Sara Varon has published several praise-worthy graphic novels. Sweaterweather & Other Short Stories contains eight stories from her first published book in 2003 titled, Sweaterweather. Nine additional short stories were included in this expanded version. Each of the stories is accompanied by a short introduction explaining the thought-process behind the story, giving readers a sneak-peak into the progressive development of the author’s text and illustrations. The stories are simple in nature, often depicting illustrations of brief moments in the daily life of her anthropomorphic characters. These moments range from the common, such as preparing a meal for a dinner guest in the story titled “The Dinner Guest, to the more imaginative of events like those in “The Flight” where a non-flying character barters for feathers from birds so the character can experience flight. Descriptive panels on the ins and outs of beekeeping or what it’s like to ride a subway in Mexico City provide informative insights into the author’s experiences.

The color palette is a modest deep blue and stark white for most stories, while some of them include shades of pink and purple. The author includes summaries of interviews she conducted with other work-from-home artists in her attempt to discover the secrets to successful work-from-home endeavors. Sweaterweather & Other Short Stories is an illuminating, behind-the-scenes dive into an author/illustrator’s making of a comic that will appeal to both graphic novel novices and long-time fans of the format.

Decelerate Blue by Adam Rapp, illustrated by Mike Cavallaro (Macmillan/First Second, 2017)

In fifteen-year-old Angela’s Velocity Suburb of New Fleet Tempopolis, life never stops accelerating. That’s “the Go Guarantee, Go” (3). At Hyper High she takes classes in Brief Lit, and during Health, her teachers hand out Rapid Jo supplements to keep students alert. Angela’s parents sleep standing up to start their morning more efficiently. No one uses adverbs or adjectives in conversation. The Guarantee Committee holds everyone to the highest standards of speed, monitoring the citizens through surveillance cameras and by implanting tracking chips in their arms. Desperate to escape the regulation of her society, Angela joins forces with a secret, underground civilization that lives slowly in defiance of the Guarantee Committee.  When she discovers their haven beneath the ground, she knows she can never return to her old life. She refuses to live in a haze ever again.

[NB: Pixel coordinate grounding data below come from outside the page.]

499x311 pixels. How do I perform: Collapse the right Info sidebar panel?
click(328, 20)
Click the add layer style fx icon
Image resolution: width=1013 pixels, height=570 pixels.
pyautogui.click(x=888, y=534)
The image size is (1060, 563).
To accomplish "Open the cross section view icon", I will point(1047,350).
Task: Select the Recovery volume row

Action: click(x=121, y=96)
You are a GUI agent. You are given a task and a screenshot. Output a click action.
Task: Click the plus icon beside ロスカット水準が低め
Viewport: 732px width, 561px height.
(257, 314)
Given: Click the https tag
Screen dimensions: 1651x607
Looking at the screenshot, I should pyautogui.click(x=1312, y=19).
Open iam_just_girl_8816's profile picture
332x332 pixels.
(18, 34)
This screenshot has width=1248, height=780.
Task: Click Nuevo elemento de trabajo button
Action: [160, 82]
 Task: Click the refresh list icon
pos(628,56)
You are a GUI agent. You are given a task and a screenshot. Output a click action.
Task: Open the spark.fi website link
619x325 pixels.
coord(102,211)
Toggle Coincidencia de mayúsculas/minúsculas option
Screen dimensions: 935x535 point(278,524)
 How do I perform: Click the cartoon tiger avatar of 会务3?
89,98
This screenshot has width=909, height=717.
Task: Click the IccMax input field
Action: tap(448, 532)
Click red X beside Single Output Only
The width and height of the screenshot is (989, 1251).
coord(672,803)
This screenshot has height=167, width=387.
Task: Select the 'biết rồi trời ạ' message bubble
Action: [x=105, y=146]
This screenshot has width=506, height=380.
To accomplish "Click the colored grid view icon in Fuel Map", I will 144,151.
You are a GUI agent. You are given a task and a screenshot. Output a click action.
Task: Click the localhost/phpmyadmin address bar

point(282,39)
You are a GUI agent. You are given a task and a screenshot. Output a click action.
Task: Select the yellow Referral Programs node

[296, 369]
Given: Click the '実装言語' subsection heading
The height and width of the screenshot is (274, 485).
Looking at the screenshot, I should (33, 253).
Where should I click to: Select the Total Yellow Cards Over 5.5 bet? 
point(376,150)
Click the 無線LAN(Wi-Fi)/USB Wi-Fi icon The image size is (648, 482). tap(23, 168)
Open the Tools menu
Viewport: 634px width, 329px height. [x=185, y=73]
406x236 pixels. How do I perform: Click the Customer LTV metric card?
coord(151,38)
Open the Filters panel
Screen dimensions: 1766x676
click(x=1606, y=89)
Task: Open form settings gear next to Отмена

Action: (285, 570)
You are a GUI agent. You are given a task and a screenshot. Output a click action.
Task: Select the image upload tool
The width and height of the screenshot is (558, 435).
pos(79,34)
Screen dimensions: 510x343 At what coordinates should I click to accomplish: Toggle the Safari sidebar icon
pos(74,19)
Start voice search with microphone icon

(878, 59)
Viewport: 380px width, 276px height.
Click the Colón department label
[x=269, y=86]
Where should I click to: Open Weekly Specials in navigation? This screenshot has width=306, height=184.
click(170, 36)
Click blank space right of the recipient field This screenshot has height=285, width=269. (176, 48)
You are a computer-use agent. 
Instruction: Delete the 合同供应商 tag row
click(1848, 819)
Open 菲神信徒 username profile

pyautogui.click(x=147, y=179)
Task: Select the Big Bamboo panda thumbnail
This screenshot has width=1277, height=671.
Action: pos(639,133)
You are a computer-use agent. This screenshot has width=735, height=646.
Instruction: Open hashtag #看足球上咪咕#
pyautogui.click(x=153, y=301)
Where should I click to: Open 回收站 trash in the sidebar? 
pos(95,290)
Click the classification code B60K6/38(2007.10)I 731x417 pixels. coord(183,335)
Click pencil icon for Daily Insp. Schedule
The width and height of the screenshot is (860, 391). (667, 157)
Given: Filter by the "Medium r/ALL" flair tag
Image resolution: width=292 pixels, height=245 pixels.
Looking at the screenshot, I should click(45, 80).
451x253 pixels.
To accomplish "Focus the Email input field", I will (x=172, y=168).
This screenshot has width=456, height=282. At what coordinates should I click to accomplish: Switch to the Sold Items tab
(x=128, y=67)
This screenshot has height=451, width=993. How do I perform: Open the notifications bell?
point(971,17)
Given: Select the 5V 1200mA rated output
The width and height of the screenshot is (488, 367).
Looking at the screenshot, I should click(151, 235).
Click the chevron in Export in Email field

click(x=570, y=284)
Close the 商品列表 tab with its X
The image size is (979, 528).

Decelerate Blue is a fast-paced, dystopian adventure.  The sharp-angular design of the characters and backgrounds brings Angela’s efficiency-obsessed world to life. Within the first five pages, Rapp and Cavallaro introduce the steep consequences of defying the Guarantee Committee, which adds to the suspense when Angela runs away from home. Although Decelerate Blue is initially engaging, the resolution arrives abruptly. Angela’s love interest, Gladys—a girl Angela meets when she moves underground—receives a tragic and brutal end when the Guarantee Committee roots out the colony. Ultimately, Decelerate Blue offers an exciting premise, but it lacks a satisfying conclusion.